◆ **TASK DIRECTIONS**
Reproduce every one of the records below verbatim, line for line.

Records from a pointing dataset
○ ○ ○

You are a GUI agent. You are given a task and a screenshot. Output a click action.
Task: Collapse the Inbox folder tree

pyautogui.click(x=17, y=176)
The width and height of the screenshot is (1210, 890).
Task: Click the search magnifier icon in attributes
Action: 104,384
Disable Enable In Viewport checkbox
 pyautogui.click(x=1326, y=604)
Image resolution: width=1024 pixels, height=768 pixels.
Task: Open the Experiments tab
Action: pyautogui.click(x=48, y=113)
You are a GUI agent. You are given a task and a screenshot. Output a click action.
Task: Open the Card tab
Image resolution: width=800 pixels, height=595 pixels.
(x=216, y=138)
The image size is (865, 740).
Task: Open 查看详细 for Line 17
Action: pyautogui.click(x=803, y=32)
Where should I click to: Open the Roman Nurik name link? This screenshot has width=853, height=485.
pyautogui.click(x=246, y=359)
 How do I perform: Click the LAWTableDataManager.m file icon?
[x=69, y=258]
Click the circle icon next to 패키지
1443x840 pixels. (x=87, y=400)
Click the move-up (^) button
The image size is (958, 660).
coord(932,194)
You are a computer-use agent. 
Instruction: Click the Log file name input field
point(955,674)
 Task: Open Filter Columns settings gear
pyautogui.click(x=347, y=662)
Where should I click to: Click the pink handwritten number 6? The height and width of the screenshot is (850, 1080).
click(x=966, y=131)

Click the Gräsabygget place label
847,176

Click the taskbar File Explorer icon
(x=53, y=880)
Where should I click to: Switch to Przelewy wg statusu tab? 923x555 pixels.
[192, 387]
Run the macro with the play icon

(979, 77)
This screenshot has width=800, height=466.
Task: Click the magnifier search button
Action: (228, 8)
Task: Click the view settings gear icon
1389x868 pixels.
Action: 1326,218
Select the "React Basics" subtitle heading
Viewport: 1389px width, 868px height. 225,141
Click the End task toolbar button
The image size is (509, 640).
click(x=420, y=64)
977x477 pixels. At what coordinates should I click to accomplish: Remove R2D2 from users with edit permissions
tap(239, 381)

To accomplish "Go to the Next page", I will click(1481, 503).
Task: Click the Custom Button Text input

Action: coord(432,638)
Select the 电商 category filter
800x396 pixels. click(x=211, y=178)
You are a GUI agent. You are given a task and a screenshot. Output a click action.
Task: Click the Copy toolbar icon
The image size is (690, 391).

○ ○ ○

◆ **TASK RESULT**
You are a GUI agent. You are given a task and a screenshot. Output a click action.
Task: Collapse the Inbox folder tree

pyautogui.click(x=17, y=176)
The width and height of the screenshot is (1210, 890).
Task: Click the search magnifier icon in attributes
Action: 104,384
Disable Enable In Viewport checkbox
 pyautogui.click(x=1326, y=604)
Image resolution: width=1024 pixels, height=768 pixels.
Task: Open the Experiments tab
Action: pyautogui.click(x=48, y=113)
You are a GUI agent. You are given a task and a screenshot. Output a click action.
Task: Open the Card tab
Image resolution: width=800 pixels, height=595 pixels.
(x=216, y=138)
The image size is (865, 740).
Task: Open 查看详细 for Line 17
Action: pyautogui.click(x=803, y=32)
Where should I click to: Open the Roman Nurik name link? This screenshot has width=853, height=485.
pyautogui.click(x=246, y=359)
 How do I perform: Click the LAWTableDataManager.m file icon?
[x=69, y=258]
Click the circle icon next to 패키지
1443x840 pixels. (x=87, y=400)
Click the move-up (^) button
The image size is (958, 660).
coord(932,194)
You are a computer-use agent. 
Instruction: Click the Log file name input field
point(955,674)
 Task: Open Filter Columns settings gear
pyautogui.click(x=347, y=662)
Where should I click to: Click the pink handwritten number 6? The height and width of the screenshot is (850, 1080).
click(x=966, y=131)

Click the Gräsabygget place label
847,176

Click the taskbar File Explorer icon
(x=53, y=880)
Where should I click to: Switch to Przelewy wg statusu tab? 923x555 pixels.
[192, 387]
Run the macro with the play icon

(979, 77)
This screenshot has width=800, height=466.
Task: Click the magnifier search button
Action: (228, 8)
Task: Click the view settings gear icon
1389x868 pixels.
Action: 1326,218
Select the "React Basics" subtitle heading
Viewport: 1389px width, 868px height. 225,141
Click the End task toolbar button
The image size is (509, 640).
click(x=420, y=64)
977x477 pixels. At what coordinates should I click to accomplish: Remove R2D2 from users with edit permissions
tap(239, 381)

To accomplish "Go to the Next page", I will click(1481, 503).
Task: Click the Custom Button Text input

Action: coord(432,638)
Select the 电商 category filter
800x396 pixels. click(x=211, y=178)
You are a GUI agent. You are given a task and a screenshot. Output a click action.
Task: Click the Copy toolbar icon
The image size is (690, 391).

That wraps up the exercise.